Not content with blathering about the politics of soda and the urgent need to label GMO-containing food to protect America's consumers from science, Prof. M. Nestle has come up with an impressive non-sequitur in her latest blog posting. Entitled "House Appropriations Bill Affects Dietary Guidelines," she goes over in detail (down to posting several draft sections of the "Omnibus" budget bill in their entirety) proposed sections relating to diet in the bill. Those sections she posts discuss the attempts, by (one assumes) the Republican majority, to keep the Federal Dietary Guidelines from ranging too far off the nutritional, food-related reservation and into the areas of political ideology, regarding both "we know what's best for you to eat," and also to toe the line on dietary measures to fight that darn global warming.


So here's her concluding comment (don't forget, her ostensible theme here: The Dietary Guidelines):

"Comment:  I continue to be astonished that the House of Representatives would take such an intense interest in the science of nutrition when it is so uninterested in the science of climate change."

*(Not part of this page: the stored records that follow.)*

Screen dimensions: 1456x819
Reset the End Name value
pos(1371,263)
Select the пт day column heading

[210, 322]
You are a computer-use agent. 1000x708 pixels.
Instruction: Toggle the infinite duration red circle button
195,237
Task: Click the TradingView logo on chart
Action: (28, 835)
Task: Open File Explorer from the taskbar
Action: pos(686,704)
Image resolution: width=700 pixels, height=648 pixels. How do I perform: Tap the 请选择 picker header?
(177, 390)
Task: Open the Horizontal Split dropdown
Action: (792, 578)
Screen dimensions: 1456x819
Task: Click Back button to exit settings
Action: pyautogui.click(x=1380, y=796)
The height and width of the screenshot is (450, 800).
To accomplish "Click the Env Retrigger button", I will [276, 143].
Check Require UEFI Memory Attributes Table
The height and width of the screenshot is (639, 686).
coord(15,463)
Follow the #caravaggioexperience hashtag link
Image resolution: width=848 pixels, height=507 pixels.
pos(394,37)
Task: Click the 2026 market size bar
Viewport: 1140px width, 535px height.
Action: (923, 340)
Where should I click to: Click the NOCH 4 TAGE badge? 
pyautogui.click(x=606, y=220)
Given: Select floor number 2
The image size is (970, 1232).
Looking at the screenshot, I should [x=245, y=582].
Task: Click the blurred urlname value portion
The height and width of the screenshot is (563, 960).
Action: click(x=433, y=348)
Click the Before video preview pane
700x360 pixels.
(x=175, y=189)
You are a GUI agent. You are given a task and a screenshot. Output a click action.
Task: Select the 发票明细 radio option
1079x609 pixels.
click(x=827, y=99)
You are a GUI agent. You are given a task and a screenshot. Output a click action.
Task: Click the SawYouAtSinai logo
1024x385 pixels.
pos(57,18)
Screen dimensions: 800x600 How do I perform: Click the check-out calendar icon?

Right? I don't know either. But at least someone should tell her that the "House of Representatives" is far from uninterested in the science of climate change. In fact, recently the Chairman of the House Science and Technology Committee, Lamar Smith of Texas, having been stonewalled by the administrator of NOAA (the National Oceanographic and Atmospheric Administration), Kathryn Sullivan, when he requested scientific information pertaining to the data on the so-called warming "hiatus" over the past 18-20 years, issued her and NOAA a subpoena for the data. That was in October: no compliance has been forthcoming, despite a crescendo of threats emanating from Committee counsel (her rationale: such scientific data is "confidential"). Ironically, an op-ed by the creator of the infamous "hockey-stick" graphic of global warming, Michael Mann, turned this around and accused Rep. Smith of exerting his "denialism" in service of intimidating anyone true to the catastrophic global warming paradigm.


Whatever else anyone, even Prof. Nestle, can say about the climate controversy as it pertains (if it does) to dietary guidelines, no one can say that legislators (even Republicans) are "uninterested." Marion, stick to your sweet spot (oops, sorry!): castigating food manufacturers for failing to offer us foods that are healthy enough to satisfy you. Relax, have a Coke and a smile!